Newest SEWBOT® Workline: Digital Footwear Upper Workline

ATLANTA — February 1, 2018 — SoftWear Automation announced today the newest SEWBOT® workline is available for global pre-order. The Digital Footwear Upper Workline expands the patented SEWBOT® Pick-Place-Sew™ automation for fully-automated shoe uppers.

In 2017, the SoftWear Automation team went to Waalwijk, the Netherlands, to speak on the future of footwear. Waalwijk is a small Dutch town with more than 400 related footwear businesses including a tannery. It used to be the global epicenter for footwear given its proximity to the world’s largest port, dense forests and endless cows. Today, retail is almost all that’s left there. It’s a familiar story in manufacturing where jobs go to the lowest wage providers.

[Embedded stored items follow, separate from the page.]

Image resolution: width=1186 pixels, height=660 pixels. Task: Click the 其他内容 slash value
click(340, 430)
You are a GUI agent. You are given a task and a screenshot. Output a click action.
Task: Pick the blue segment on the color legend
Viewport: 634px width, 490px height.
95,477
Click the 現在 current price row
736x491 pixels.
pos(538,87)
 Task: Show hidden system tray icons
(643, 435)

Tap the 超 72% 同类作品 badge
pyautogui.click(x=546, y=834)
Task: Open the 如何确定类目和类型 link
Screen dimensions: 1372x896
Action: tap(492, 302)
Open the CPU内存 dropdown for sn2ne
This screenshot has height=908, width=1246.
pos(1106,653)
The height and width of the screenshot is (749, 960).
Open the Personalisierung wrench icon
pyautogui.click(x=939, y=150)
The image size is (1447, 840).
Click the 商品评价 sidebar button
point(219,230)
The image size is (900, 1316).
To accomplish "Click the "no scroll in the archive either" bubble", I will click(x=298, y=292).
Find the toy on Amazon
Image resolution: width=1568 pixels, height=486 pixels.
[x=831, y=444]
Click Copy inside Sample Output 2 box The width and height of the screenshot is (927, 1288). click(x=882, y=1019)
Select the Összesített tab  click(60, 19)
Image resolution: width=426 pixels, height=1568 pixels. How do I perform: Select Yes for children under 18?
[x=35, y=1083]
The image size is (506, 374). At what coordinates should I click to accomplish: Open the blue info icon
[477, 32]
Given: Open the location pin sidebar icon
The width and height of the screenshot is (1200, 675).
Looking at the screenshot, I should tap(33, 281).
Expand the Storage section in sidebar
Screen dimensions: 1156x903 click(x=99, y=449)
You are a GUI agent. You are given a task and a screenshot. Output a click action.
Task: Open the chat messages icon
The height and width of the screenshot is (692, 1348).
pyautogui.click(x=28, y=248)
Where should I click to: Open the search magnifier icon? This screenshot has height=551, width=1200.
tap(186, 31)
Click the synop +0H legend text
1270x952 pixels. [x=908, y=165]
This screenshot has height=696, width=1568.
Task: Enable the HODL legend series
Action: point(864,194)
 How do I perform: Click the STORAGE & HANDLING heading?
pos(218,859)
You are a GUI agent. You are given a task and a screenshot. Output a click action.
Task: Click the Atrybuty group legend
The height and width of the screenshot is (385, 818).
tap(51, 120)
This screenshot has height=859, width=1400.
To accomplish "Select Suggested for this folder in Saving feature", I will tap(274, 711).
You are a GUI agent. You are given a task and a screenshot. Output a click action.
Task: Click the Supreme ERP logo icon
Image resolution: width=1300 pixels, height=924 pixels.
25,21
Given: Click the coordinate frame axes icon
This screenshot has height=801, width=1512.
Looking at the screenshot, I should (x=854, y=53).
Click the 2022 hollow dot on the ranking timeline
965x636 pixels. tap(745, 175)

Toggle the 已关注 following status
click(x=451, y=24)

However, the story continues to evolve as supply side pressures mount; the industry doubles its efforts to focus on country sourcing strategies and places the customer experience on the back burner. With the launch of SoftWear’s Digital Footwear Workline it aims to put the “future of WOW” (put customer experience first) in a local supply chain on par with country sourcing.

The “future of WOW” in apparel and footwear manufacturing is how SoftWear produces a sewn good on demand with great variety, speed, quality, and low cost; and delivered to the customer within 3 days.

To enable this future, SoftWear is focusing on automation that can work without templates, without adhesives, and that is built with lean manufacturing at its core. SoftWear’s SEWBOT® workline for footwear uppers requires just one operator for four or more worklines, and is not subject to dye cutter imperfections, size, style or most material changes. Load in the vamps and overlays and sewn shoe uppers come out the other end.

With 70 percent of labor in the sewing and construction of the upper and 18 months from forecast to delivery, SoftWear’s worklines automate the most labor intensive part of a shoe and provide the cost and flexibility to produce goods anywhere in the world on demand.